Vidas na rua

Por Jornal Nacional


Maior economia do planeta tem mais de 650 mil pessoas em situação de rua

Maior economia do planeta tem mais de 650 mil pessoas em situação de rua

Nesta semana em que o Jornal Nacional examina a situação de pessoas que passam os dias e as noites na rua por falta de um teto, a segunda reportagem da série especial vem dos Estados Unidos. Mais de 600 mil seres humanos vivem assim no país que tem a maior economia do planeta. Mas foi lá que surgiu uma iniciativa que tem sido imitada no mundo inteiro.

Foi muito rápido que a vida da Sherelle descarrilhou.

“Primeiro perdi o emprego. Depois, perdi meu carro em um acidente que não foi minha culpa”, conta.

Não conseguiu mais pagar aluguel e começou a dormir em sofás de amigos.

“A polícia chegou. Eu fui para a cadeia porque me disseram que eu entrei ilegalmente na casa e que eu estava morando lá”, diz Sherelle.

Sherelle acabou de sair da prisão. Está acampada no centro da cidade de Houston, no Texas.

“Essa, por enquanto, é a nossa casa. Então, temos que deixar ela do melhor jeito possível. É uma situação temporária. Eu confio no processo”, afirma.

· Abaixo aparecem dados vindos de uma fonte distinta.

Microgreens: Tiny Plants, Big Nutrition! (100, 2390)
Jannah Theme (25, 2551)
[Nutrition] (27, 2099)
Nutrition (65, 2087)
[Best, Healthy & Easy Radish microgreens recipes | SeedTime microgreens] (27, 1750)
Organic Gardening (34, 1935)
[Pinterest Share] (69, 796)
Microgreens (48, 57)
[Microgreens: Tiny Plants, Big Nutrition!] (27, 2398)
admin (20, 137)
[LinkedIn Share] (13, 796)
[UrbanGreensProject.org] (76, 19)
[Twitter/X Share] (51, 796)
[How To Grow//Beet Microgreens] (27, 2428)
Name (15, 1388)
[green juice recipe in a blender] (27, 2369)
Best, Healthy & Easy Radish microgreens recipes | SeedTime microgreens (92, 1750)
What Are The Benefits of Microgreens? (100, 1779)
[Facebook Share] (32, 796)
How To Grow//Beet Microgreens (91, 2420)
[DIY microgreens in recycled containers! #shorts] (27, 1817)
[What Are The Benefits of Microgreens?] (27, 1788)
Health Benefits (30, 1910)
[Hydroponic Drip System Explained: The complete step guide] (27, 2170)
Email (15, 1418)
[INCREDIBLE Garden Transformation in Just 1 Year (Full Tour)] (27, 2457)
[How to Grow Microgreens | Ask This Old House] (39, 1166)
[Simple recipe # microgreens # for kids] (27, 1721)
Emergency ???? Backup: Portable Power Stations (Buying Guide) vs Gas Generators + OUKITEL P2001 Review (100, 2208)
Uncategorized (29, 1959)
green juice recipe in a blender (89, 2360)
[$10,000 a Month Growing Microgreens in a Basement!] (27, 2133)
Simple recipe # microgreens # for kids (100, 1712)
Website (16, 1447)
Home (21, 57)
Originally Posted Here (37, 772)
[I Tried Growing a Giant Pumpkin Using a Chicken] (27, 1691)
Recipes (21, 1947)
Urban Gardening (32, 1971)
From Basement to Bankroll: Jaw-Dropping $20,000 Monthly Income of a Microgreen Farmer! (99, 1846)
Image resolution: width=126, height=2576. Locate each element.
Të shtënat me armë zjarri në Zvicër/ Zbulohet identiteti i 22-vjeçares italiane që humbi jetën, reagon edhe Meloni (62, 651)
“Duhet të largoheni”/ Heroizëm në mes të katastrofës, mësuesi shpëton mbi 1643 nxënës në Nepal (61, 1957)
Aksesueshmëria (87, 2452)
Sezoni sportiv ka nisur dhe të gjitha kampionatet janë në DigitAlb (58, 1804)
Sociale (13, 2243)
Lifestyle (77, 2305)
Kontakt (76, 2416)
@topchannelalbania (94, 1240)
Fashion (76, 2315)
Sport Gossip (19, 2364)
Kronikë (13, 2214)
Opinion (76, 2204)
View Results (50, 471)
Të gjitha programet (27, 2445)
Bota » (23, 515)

A assistente social Kris Donaldson chegou sem avisar. Acampamentos como o mostrado na reportagem são proibidos pelo estado. Então, o que a organização faz é ir conversar com as pessoas que estão morando na rua e tentar achar uma solução antes que a polícia chegue e tente tirá-las para outro lugar.

O pretexto para o início da conversa é entregar kits de produtos de primeira necessidade. O objetivo de verdade é conhecer a fundo histórias como a da Sherelle.

"Me ajudou muito entender que essa situação acontece com todo tipo de gente", diz Kris Donaldson.

A Kris sai e vai contar essas histórias para a chefe dela.

"Eu não posso acreditar que eu moro em um dos países mais ricos no mundo, mas tem gente que mora na rua”, diz a assistente social Ana Rausch.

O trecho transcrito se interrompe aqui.